• **Material to process**
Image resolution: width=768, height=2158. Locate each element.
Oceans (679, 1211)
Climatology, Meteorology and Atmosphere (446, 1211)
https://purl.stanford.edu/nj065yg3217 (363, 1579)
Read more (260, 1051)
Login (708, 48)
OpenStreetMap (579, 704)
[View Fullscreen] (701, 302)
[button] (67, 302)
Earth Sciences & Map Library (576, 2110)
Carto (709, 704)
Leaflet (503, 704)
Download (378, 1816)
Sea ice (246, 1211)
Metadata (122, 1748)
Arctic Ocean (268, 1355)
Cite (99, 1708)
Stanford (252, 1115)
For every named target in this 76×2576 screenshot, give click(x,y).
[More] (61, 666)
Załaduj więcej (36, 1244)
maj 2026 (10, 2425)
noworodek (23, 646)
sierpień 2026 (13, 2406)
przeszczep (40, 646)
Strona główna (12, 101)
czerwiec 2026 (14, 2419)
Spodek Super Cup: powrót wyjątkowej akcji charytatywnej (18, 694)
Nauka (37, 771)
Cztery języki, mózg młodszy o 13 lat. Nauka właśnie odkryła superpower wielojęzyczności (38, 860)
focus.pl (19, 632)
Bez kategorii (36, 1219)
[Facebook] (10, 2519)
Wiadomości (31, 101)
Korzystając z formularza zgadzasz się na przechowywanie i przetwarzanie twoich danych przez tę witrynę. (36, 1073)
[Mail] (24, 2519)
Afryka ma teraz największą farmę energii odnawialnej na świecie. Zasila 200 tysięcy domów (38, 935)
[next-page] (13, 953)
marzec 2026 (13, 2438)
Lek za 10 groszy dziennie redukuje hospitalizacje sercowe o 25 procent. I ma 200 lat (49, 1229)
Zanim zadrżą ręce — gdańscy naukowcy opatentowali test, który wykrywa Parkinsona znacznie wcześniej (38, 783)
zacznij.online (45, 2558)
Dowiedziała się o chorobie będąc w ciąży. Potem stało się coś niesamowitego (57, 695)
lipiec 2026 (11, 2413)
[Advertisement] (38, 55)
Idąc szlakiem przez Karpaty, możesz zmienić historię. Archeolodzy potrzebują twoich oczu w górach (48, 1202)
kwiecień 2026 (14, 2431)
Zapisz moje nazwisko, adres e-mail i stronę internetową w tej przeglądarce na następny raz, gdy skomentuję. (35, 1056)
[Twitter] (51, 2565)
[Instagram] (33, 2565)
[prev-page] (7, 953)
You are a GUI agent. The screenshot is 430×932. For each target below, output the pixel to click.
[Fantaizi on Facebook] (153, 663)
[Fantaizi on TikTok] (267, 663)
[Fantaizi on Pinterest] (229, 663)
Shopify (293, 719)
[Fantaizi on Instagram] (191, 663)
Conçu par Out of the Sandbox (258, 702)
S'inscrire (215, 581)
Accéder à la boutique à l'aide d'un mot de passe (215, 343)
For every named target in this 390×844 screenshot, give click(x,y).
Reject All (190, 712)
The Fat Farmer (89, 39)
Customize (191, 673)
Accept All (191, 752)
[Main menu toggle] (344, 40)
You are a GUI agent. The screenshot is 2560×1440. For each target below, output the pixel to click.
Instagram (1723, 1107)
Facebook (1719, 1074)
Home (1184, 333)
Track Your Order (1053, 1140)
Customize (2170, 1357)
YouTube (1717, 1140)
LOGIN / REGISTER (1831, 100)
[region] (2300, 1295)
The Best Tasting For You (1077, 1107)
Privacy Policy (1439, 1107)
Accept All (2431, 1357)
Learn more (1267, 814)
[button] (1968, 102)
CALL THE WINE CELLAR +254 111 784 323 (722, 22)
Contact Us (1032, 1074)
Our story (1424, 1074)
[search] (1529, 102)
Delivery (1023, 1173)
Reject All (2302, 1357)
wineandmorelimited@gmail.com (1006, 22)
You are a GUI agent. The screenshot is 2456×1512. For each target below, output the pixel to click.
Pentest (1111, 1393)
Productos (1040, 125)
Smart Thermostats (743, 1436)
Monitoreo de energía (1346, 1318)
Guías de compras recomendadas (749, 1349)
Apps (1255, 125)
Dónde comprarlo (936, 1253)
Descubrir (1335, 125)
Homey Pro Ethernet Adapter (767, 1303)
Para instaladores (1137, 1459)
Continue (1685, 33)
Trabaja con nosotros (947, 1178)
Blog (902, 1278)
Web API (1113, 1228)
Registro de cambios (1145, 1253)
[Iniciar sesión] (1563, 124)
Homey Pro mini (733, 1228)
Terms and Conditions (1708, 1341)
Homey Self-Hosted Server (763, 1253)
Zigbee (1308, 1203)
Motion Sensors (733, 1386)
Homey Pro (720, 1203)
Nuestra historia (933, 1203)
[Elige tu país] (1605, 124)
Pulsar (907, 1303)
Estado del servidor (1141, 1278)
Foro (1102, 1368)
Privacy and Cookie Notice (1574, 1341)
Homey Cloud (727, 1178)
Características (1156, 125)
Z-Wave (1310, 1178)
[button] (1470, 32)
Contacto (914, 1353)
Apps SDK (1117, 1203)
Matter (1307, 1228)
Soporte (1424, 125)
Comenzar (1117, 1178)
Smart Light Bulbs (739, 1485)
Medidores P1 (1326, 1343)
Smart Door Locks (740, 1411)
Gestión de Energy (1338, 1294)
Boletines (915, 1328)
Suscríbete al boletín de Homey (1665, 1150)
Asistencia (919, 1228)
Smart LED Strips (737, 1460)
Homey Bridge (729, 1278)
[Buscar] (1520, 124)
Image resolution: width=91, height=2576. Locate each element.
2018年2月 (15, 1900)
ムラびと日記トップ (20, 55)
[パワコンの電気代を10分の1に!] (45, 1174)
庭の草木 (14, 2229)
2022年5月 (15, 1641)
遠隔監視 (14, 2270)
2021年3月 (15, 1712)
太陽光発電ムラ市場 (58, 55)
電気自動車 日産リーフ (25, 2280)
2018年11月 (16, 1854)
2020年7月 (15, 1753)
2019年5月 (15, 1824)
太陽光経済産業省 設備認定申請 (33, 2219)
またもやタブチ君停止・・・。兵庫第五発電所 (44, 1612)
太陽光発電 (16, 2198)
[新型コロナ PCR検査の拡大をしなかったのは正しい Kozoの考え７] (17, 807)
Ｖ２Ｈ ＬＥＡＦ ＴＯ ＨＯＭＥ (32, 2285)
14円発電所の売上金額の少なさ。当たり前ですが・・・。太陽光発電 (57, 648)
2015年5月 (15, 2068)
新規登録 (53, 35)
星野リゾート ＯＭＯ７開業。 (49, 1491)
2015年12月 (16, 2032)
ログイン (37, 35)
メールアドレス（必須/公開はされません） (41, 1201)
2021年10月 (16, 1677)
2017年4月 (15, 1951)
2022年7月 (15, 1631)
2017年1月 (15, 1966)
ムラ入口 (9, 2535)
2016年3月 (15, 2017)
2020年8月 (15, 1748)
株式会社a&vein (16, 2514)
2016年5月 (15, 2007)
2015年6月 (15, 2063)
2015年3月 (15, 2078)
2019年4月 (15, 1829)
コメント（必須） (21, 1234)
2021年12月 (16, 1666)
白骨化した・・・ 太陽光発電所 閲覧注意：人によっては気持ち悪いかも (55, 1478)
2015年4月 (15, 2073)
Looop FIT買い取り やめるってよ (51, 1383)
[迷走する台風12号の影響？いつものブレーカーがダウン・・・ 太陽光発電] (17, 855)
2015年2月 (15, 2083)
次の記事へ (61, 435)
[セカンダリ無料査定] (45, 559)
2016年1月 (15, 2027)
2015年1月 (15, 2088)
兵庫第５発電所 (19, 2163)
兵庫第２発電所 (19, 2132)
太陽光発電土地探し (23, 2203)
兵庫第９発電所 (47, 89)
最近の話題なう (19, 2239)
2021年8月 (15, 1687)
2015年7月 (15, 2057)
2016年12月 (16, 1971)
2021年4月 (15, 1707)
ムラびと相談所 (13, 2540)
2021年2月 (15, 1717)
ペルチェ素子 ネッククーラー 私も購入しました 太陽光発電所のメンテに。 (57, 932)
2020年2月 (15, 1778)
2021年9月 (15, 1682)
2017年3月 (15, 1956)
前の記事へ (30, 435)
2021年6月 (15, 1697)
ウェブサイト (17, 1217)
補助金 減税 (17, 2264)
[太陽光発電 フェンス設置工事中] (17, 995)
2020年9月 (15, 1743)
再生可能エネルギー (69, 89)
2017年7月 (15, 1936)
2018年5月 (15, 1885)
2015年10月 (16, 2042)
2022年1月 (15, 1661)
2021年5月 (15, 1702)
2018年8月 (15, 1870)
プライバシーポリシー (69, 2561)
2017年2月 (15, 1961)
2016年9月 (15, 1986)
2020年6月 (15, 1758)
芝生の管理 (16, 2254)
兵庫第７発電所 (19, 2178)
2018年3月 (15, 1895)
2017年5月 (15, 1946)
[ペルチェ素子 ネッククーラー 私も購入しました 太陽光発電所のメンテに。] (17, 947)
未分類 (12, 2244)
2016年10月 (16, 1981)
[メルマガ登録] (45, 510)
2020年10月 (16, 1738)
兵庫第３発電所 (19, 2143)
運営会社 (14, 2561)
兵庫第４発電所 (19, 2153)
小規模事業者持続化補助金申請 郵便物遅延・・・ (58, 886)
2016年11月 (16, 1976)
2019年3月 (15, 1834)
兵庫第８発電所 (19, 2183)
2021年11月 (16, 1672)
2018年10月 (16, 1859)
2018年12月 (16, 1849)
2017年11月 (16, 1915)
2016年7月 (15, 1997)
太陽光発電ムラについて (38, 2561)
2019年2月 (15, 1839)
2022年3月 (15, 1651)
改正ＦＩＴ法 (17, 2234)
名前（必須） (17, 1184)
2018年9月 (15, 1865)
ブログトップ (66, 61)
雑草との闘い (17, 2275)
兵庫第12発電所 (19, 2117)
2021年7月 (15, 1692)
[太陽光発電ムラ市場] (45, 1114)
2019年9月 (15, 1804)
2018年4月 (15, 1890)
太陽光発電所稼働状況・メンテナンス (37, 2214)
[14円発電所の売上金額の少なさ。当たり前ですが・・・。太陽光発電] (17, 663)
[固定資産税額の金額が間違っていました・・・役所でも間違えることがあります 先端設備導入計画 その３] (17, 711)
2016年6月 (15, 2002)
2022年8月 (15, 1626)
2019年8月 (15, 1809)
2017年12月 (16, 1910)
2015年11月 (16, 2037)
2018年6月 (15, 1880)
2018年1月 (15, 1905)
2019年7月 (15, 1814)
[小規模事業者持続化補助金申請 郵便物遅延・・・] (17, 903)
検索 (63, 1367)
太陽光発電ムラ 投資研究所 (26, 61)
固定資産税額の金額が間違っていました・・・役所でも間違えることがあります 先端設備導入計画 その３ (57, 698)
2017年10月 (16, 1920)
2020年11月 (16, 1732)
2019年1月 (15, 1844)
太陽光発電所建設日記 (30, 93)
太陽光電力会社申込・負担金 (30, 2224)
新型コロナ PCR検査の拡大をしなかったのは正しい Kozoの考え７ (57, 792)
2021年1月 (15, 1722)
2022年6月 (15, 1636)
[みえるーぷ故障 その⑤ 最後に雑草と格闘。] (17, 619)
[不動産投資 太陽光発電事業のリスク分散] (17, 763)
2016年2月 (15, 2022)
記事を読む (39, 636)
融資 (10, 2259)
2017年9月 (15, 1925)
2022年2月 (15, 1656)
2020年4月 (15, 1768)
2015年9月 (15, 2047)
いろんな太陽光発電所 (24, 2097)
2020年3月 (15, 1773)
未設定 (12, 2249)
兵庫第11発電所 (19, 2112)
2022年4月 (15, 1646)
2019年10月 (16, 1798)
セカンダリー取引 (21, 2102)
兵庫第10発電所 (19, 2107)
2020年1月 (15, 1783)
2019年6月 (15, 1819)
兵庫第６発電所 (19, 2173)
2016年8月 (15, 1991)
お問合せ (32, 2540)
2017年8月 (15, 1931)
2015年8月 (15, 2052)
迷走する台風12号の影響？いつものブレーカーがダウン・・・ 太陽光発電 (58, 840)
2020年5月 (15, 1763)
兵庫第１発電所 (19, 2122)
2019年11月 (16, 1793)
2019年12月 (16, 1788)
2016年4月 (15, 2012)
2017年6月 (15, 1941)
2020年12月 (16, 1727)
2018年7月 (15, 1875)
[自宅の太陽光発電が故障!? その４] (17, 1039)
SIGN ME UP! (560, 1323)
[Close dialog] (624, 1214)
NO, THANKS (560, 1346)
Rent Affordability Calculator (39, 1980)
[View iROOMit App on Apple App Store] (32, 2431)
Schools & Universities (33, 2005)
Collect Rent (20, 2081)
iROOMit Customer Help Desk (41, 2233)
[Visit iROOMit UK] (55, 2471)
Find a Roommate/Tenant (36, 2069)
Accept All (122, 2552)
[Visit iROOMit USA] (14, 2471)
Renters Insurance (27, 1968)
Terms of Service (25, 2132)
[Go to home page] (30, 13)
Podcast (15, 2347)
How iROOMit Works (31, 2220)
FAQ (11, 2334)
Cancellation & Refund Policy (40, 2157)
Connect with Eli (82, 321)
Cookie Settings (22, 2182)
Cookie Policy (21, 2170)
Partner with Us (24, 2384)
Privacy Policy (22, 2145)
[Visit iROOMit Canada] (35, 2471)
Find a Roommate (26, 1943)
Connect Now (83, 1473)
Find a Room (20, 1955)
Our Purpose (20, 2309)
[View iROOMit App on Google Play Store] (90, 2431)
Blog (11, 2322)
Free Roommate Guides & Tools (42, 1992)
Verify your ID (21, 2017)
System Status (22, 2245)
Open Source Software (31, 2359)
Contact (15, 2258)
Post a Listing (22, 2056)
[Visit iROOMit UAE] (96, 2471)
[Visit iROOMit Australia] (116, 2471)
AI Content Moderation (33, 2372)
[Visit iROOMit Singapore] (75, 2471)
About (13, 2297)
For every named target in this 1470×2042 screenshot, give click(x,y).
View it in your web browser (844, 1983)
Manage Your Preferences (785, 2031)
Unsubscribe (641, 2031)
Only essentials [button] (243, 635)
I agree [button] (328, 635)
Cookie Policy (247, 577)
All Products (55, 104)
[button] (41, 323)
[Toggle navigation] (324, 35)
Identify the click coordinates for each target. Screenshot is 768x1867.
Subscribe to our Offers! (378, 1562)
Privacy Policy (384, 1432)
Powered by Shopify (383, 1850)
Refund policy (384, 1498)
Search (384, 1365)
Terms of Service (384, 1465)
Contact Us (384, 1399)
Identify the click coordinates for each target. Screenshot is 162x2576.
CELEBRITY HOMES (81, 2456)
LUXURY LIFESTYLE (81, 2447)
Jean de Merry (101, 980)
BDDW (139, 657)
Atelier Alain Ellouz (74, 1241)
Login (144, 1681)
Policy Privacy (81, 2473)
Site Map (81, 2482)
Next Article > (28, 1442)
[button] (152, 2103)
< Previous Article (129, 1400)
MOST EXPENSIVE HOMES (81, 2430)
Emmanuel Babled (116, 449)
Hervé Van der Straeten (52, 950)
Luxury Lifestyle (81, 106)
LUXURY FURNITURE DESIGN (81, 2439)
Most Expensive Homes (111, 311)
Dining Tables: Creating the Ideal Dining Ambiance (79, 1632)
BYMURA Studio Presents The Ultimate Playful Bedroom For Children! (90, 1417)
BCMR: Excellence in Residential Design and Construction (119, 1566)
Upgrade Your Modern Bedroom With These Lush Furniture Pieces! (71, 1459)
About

• **What is being asked**
When the line with "2019年11月 (16, 1793)" is reached in the data above, start copying there, and copy each line exactly until the line with "Find a Roommate/Tenant (36, 2069)" has been copied; copy nothing else.

• **Answer to the problem**
2019年11月 (16, 1793)
2019年12月 (16, 1788)
2016年4月 (15, 2012)
2017年6月 (15, 1941)
2020年12月 (16, 1727)
2018年7月 (15, 1875)
[自宅の太陽光発電が故障!? その４] (17, 1039)
SIGN ME UP! (560, 1323)
[Close dialog] (624, 1214)
NO, THANKS (560, 1346)
Rent Affordability Calculator (39, 1980)
[View iROOMit App on Apple App Store] (32, 2431)
Schools & Universities (33, 2005)
Collect Rent (20, 2081)
iROOMit Customer Help Desk (41, 2233)
[Visit iROOMit UK] (55, 2471)
Find a Roommate/Tenant (36, 2069)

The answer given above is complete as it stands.